The outcome was a composite of neonatal hypoglycemia, respiratory distress, need for phototherapy, birth trauma, five-minute Apgar score less than 7, or prematurity. The rate of the composite outcome was 32.0 per cent in the metformin group and 32.2 per cent in the insulin group. Significantly more women in the metformin group indicated that they would choose to receive their allocated treatment again compared to the insulin group (77 per cent versus 27 per cent). There were no significant differences between the two groups in secondary measures, such as neonatal measurements, maternal glycaemic control and postpartum glucose tolerance, and no adverse effects associated with metformin. A 2008 paper by the same authors3 followed up the offspring from the original study at two years of age. There were 318 children in the study. The metformin group had significantly larger upper circumferences and subscapular and bicep skin folds, but no greater total body fat. The authors postulate that if different body fat distribution is maintained into later life then it may result in a lower level of visceral fat and adult diabetes.
Corbauld et al1 reported a small audit of 71 women with GDM in an attempt to determine which characteristics were associated with the need to add insulin to the treatment of women who were initially treated with metformin. Of the 25 women in the study who initially chose to receive metformin, seven required insulin to achieve adequate glycaemic control, while two changed to insulin owing to gastrointestinal side effects of metformin. The study found that there was a significant relationship between a fasting blood glucose of >5.2 on the oral glucose tolerance test, and the need to change to insulin to achieve glycaemic control. The authors conclude that while metformin has a place in the treatment of GDM there may be some benefit to targeting it to appropriate patient populations.
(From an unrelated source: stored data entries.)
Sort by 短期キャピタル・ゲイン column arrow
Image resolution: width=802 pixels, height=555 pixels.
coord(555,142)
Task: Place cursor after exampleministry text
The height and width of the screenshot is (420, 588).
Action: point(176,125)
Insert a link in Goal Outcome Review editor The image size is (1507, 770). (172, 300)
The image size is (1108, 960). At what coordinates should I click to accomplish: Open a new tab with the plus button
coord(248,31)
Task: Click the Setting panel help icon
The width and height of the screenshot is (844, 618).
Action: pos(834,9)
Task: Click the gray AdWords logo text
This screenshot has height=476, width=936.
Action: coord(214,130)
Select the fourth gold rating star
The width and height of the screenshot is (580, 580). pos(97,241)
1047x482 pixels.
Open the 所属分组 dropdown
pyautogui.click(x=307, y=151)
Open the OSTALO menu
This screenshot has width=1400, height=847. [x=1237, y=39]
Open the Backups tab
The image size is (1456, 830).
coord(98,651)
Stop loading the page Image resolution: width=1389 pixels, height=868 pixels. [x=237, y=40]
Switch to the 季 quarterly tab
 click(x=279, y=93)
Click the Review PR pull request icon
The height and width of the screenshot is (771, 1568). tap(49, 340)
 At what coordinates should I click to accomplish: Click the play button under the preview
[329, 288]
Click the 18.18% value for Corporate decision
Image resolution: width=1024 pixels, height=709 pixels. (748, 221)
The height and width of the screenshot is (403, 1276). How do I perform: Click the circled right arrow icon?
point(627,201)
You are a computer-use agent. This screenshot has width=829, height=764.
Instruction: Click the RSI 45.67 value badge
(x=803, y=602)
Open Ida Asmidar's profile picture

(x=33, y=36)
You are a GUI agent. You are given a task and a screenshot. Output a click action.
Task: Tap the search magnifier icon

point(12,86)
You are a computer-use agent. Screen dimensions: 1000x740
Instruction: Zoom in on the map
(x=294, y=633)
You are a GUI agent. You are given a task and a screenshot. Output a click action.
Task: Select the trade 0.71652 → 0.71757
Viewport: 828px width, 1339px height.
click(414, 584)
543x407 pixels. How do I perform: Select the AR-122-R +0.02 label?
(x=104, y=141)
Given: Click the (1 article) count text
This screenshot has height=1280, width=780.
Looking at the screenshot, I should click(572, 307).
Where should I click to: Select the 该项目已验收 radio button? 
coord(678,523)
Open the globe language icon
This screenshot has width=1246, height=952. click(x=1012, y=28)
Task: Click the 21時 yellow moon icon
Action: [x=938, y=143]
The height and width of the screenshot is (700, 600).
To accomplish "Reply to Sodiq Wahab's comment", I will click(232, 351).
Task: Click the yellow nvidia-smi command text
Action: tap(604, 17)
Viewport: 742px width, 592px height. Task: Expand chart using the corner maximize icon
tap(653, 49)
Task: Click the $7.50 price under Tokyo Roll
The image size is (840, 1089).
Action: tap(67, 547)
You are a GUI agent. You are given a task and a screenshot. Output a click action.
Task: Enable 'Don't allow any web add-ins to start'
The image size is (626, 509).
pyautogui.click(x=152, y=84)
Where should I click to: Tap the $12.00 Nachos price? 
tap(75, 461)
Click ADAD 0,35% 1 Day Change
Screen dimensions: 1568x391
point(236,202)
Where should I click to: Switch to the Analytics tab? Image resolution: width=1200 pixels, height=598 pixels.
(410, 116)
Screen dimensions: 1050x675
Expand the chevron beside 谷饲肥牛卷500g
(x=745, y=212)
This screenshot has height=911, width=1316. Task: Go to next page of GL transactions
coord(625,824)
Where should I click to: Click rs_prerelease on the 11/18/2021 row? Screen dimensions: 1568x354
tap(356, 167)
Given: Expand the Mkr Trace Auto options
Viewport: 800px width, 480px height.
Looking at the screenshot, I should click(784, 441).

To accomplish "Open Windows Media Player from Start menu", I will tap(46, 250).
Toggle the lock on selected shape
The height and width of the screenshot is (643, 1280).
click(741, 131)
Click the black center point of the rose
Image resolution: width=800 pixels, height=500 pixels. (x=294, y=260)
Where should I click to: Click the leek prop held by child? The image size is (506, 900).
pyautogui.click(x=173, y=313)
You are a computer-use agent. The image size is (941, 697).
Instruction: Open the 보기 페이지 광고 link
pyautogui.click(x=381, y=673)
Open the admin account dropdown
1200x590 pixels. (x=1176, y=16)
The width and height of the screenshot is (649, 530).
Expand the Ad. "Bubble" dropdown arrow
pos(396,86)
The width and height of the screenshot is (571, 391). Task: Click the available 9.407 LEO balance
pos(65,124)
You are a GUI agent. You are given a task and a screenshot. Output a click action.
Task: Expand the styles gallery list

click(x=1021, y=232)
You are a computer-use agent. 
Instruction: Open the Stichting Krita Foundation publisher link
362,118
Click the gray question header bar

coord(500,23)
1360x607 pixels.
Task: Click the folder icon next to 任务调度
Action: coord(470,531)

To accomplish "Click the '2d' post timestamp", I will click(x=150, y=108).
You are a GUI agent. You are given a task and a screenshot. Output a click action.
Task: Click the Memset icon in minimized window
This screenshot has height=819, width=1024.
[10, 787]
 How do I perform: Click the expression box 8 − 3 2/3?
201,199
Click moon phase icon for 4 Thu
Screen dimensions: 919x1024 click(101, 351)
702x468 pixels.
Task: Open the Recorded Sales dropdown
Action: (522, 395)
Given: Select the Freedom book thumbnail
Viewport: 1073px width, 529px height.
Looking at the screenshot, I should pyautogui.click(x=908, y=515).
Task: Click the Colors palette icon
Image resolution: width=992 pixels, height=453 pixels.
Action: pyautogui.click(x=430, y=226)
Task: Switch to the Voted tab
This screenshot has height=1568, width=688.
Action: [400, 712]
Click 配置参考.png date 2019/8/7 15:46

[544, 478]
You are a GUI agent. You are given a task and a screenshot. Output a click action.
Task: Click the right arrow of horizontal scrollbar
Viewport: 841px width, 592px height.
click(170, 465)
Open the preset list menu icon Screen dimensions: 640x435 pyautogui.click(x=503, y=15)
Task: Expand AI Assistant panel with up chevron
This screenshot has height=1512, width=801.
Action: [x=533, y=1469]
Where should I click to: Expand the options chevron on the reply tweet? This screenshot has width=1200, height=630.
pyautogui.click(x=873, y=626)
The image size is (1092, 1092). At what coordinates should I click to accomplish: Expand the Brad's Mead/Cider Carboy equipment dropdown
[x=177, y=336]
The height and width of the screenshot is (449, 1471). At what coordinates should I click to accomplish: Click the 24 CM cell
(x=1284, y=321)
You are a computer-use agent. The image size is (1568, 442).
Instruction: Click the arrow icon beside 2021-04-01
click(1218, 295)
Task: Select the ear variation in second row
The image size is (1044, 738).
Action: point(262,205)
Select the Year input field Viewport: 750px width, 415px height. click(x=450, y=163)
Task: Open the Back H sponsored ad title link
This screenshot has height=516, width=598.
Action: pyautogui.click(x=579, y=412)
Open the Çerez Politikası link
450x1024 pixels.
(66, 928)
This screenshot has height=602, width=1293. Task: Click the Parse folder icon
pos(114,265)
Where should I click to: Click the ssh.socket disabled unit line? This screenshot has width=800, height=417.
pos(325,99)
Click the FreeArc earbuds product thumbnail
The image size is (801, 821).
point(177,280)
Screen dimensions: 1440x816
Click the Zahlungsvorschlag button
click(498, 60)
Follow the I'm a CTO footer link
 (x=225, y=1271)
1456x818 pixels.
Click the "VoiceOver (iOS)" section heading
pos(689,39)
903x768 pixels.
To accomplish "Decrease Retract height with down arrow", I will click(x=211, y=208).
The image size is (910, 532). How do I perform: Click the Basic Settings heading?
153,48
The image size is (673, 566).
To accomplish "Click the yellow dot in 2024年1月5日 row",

- Corbauld A, Swinton F, Radford A, et al. Fasting blood glucose predicts response to extended-release metformin in gestational diabetes mellitus. ANZJOG. 2013. 53: 125-129.
- Rowan JA, Rush EC, Obolonkin V, et al. Metformin in gestational diabetes: The offspring follow-up (MiG TOFU). Diabetes Care. 2011, 34:2279-2284
- Rowan JA, Hague WM, Gao W, et al. Metformin versus insulin for the treatment of gestational diabetes. NEJM. 2008. 368: 2004-2015.